- _Task details_:
Within the entries below, find every line that has the string "icon", then copy it.

- _Records to use_:
++++++++++

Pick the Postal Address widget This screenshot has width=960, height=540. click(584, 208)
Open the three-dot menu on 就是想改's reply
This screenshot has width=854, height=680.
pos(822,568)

++++++++++

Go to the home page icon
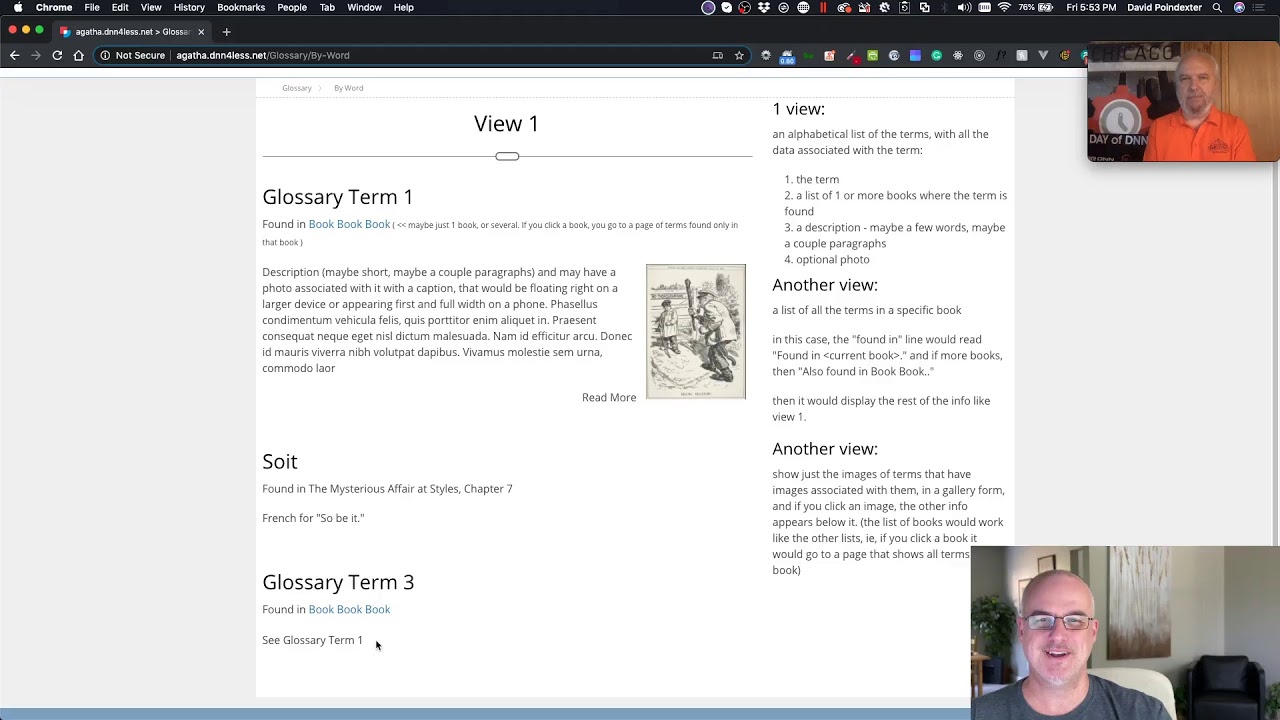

++++++++++

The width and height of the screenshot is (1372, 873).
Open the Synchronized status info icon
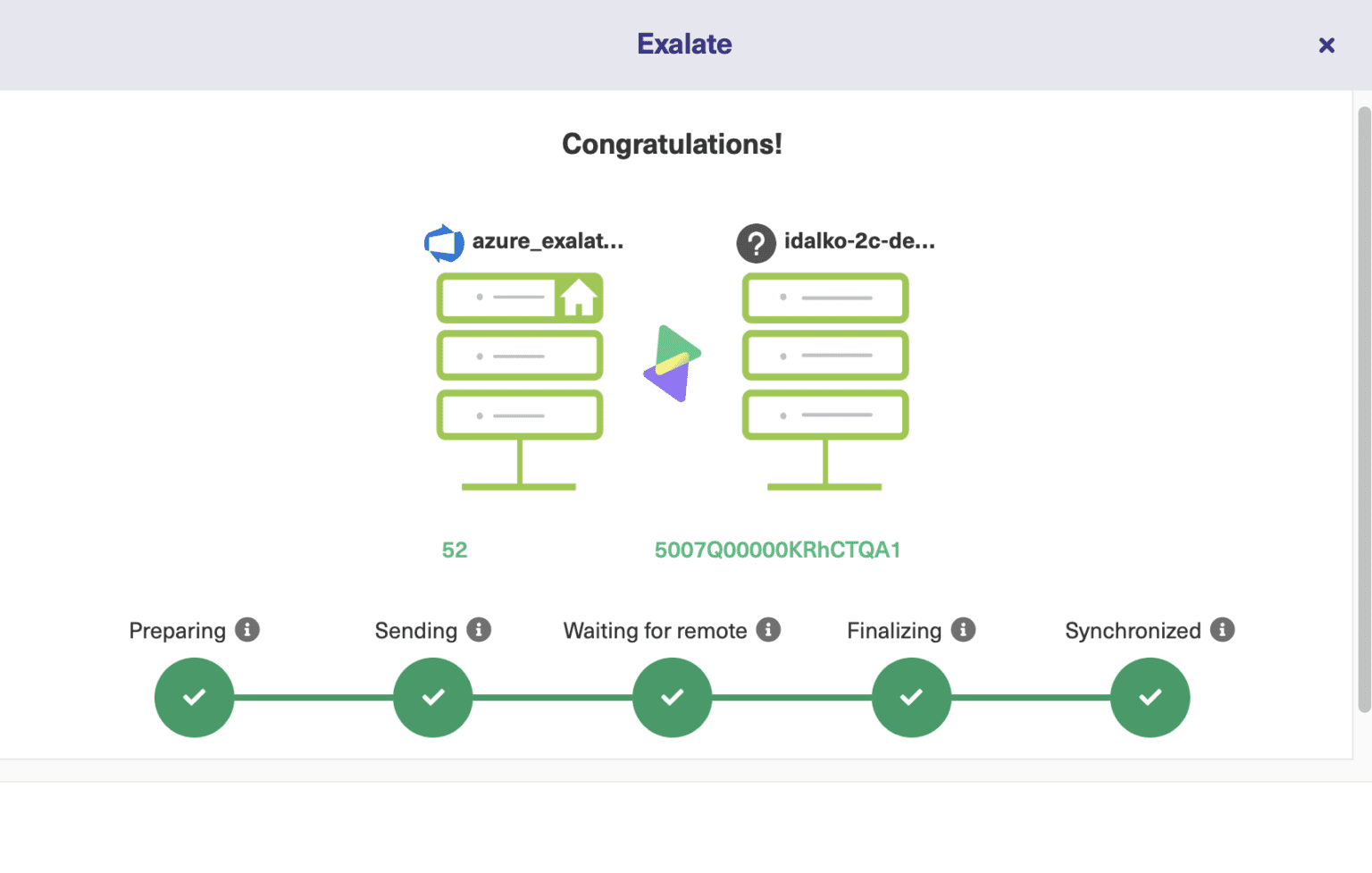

++++++++++

- _Answer section_:
Go to the home page icon
Open the Synchronized status info icon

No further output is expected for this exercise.